It’s hard to understand opposition to screening middle-aged women for breast cancer. Mammography finds tumors early in over 80 percent of cases. The question is how to make the process safer, more accurate and efficient.
The optimal screening program should include ultrasound for women with dense breasts. The sound-wave test is good for detecting invasive cancers that are otherwise hard-to-spot in cloudy mammograms of dense breasts. The procedure should be covered by insurance and provided by expert radiologists who specialize in breast imaging.
The latest fuss about breast cancer screening has to do with this very issue. Some radiologists suggest it’s inadvisable or impractical to inform all women with dense breasts that an ultrasound might help clarify their cancer status, to know if they’re clear. Just last week, a perspective in a prestigious medical journal came down on legislation that would assure women have this information. The physician authors emphasize the role of “grassroots organizations and laypeople” in the push for women’s access to information about their breasts and supplemental studies.
The benefits of breast ultrasound – compared to other methods of breast cancer screening – are several. First, there’s no radiation. Zip.

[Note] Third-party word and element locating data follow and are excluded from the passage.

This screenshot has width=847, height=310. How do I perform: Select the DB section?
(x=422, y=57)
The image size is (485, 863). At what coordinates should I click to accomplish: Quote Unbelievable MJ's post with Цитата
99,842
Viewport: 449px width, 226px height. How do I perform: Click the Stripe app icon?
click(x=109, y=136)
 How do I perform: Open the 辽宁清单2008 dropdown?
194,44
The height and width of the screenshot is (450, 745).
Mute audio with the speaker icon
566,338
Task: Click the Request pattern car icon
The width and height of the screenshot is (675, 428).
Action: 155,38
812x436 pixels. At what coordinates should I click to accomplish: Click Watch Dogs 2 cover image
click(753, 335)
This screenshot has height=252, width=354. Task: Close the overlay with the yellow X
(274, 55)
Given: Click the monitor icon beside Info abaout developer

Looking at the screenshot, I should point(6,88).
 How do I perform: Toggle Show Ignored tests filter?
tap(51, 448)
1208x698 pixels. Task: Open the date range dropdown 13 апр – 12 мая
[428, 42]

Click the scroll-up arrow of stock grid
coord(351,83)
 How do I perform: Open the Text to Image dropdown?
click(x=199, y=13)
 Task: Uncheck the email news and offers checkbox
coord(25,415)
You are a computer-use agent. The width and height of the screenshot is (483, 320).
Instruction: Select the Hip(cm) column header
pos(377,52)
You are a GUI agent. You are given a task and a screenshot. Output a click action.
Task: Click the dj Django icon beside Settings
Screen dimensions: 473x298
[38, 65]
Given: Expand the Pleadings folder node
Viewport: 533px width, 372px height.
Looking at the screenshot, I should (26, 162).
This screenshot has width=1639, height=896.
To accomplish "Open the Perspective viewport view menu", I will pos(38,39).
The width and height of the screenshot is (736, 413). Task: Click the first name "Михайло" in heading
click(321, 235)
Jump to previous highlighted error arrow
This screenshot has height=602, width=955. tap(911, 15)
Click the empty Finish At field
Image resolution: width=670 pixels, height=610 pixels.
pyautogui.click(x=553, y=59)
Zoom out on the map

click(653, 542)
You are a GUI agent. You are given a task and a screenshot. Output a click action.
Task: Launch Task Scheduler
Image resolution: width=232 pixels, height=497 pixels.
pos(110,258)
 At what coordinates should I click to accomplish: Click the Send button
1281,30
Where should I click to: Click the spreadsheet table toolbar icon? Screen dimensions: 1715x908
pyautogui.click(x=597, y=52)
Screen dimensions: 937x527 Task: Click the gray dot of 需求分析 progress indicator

The sound-wave test is like an echocardiogram (to image the heart) or a sonogram many have while pregnant to check the fetus’s beating heart and developing limbs. In itself, ultrasound is safe and essentially harmless (without a biopsy, see below). And it’s inexpensive, especially as things go in radiology.
Courtesy of GE Healthcare: In the left panel, an ultrasound image obtained with GE’s Automated Breast Ultrasound (ABUS) system reveals a dark spot in the lower left breast (where the thin blue and green “crosshair” lines meet) consistent with an invasive malignancy. A bright yellow dot marks the patient’s nipple. In the right panel, a standard mammographic image of the same breast reveals dense tissue with non-specific calcifications.
Courtesy of GE Healthcare: In the left panel, an ultrasound image obtained with GE’s Automated Breast Ultrasound (ABUS) system reveals a dark spot in the lower left breast (where thin blue and green “crosshair” lines meet) consistent with an invasive malignancy. A bright yellow dot marks the patient’s nipple. In the right panel, a standard mammographic image of the same breast shows dense tissue with non-specific calcifications.
Low cost may be part of ultrasound’s problem – why some radiologists don’t favor mandatory notification. Today CMS pays in the range of $108 to $200 for bilateral breast ultrasound including fees for the doctor’s interpretation. Rates vary, depending on where the procedure is done. Typical reimbursement is around $150. The same government service pays around $540 for bilateral breast MRIs with interpretation.
Like other doctors, radiologists who publish academic papers on breast imaging may be influenced by idiosyncrasies in training, what machines their practices own or hospitals happen to have purchased, anecdotal experiences and personal skills. And there’s no getting around the profit motive, the possibility that some radiologists may deliberately highlight or subconsciously “see” the relative benefits of competing and higher-tech devices like MRIs.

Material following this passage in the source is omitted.